§ **Given exercise 1**:
In the rows below, copy out word for word the lines starting at the one that contains "You are a computer-use agent. Viewport: 1059px" and ending at the one that contains "Open Стакан цен".

— start Reading text —

Has NFL figured out how to beat Lamar Jackson and Ravens?

The Ravens are 5-1, but this year Lamar Jackson and Baltimore’s one dimensional offense have problems. Also, the Jets are a disaster and Amy Trask offers her plan to fix them.

Lamar Jackson, the reigning NFL MVP, showed in Philadelphia on Sunday he’s capable of breaking land-speed records as a runner, but the Baltimore Ravens still had to withstand a torrid second-half comeback against the undermanned Eagles.

The Eagles were without their top three wide receivers, relying on Travis Fulgham. Someone named Jason Croom caught a touchdown. Jason Kelce was the only starting offensive lineman still on the field for the Eagles by game’s end.

Yet, Jackson and the Ravens very narrowly escaped 30-28 against Philly’s skeleton crew.

After Sunday, and a listless 34-20 Week 3 home loss to the Kansas City Chiefs, it’s easy to wonder if this drag racer is built to survive the crucible of the NFL playoffs.

— end Reading text —

§ **Given exercise 2**:
In the Ravens article, turn the paragraph that begins "The Eagles were without their top three wide receivers" into a short bulleted list that keeps its main facts.

— start Recorded data —

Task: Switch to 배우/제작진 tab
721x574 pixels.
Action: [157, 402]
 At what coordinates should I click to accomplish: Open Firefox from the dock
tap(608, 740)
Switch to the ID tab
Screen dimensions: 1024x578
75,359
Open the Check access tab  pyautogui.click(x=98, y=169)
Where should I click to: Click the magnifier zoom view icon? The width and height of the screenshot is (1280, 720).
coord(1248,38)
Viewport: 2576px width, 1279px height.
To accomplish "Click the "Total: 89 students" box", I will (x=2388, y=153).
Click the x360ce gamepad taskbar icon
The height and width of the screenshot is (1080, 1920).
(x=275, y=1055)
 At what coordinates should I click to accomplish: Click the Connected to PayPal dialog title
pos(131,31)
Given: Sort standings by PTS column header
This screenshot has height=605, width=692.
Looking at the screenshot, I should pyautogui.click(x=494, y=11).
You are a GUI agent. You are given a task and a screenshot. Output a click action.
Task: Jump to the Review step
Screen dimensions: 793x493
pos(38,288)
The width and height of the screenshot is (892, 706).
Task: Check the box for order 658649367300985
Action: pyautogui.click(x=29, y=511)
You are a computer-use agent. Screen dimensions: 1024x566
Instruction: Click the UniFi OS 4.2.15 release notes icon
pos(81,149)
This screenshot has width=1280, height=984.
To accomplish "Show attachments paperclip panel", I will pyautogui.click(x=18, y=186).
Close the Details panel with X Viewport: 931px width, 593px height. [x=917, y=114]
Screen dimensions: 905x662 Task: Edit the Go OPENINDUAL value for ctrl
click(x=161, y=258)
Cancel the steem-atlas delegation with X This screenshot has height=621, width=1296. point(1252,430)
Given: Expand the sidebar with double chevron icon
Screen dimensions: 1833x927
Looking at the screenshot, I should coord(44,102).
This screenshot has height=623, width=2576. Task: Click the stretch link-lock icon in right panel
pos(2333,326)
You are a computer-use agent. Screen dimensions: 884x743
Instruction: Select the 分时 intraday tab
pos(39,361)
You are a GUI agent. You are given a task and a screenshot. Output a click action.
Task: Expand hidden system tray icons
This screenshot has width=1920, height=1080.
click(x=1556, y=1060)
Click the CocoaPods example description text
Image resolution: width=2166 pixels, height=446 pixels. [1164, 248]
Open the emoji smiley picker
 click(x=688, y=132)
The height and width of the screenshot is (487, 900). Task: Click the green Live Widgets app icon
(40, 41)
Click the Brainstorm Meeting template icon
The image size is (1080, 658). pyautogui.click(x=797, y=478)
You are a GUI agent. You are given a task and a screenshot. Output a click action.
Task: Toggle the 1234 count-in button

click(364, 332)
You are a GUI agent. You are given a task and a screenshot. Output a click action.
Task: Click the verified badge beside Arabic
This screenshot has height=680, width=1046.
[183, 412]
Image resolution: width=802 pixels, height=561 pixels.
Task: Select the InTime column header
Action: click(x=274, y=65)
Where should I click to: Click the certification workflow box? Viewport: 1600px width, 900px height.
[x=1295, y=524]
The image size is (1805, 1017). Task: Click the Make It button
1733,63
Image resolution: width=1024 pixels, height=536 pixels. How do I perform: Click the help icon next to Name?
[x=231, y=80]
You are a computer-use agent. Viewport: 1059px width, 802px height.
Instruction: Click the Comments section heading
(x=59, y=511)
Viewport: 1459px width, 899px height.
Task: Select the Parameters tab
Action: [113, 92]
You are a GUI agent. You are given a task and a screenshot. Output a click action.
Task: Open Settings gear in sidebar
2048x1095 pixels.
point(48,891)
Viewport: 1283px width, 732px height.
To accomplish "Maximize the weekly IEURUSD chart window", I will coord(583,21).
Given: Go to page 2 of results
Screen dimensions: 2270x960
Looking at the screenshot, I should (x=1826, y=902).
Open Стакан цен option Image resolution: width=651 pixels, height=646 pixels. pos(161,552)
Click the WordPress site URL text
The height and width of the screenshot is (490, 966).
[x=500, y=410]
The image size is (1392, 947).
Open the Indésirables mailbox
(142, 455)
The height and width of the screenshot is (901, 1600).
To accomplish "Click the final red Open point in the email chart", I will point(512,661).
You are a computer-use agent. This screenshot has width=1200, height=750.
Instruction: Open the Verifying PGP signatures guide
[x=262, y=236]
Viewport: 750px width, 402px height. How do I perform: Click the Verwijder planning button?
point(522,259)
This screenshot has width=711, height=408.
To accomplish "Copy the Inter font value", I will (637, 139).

— end Recorded data —

§ **Task solution 1**:
You are a computer-use agent. Viewport: 1059px width, 802px height.
Instruction: Click the Comments section heading
(x=59, y=511)
Viewport: 1459px width, 899px height.
Task: Select the Parameters tab
Action: [113, 92]
You are a GUI agent. You are given a task and a screenshot. Output a click action.
Task: Open Settings gear in sidebar
2048x1095 pixels.
point(48,891)
Viewport: 1283px width, 732px height.
To accomplish "Maximize the weekly IEURUSD chart window", I will coord(583,21).
Given: Go to page 2 of results
Screen dimensions: 2270x960
Looking at the screenshot, I should (x=1826, y=902).
Open Стакан цен option Image resolution: width=651 pixels, height=646 pixels. pos(161,552)

§ **Task solution 2**:
- The Eagles played without their top three wide receivers and relied on Travis Fulgham.
- Jason Croom caught a touchdown.
- By the end of the game, Jason Kelce was the only Eagles starting offensive lineman still on the field.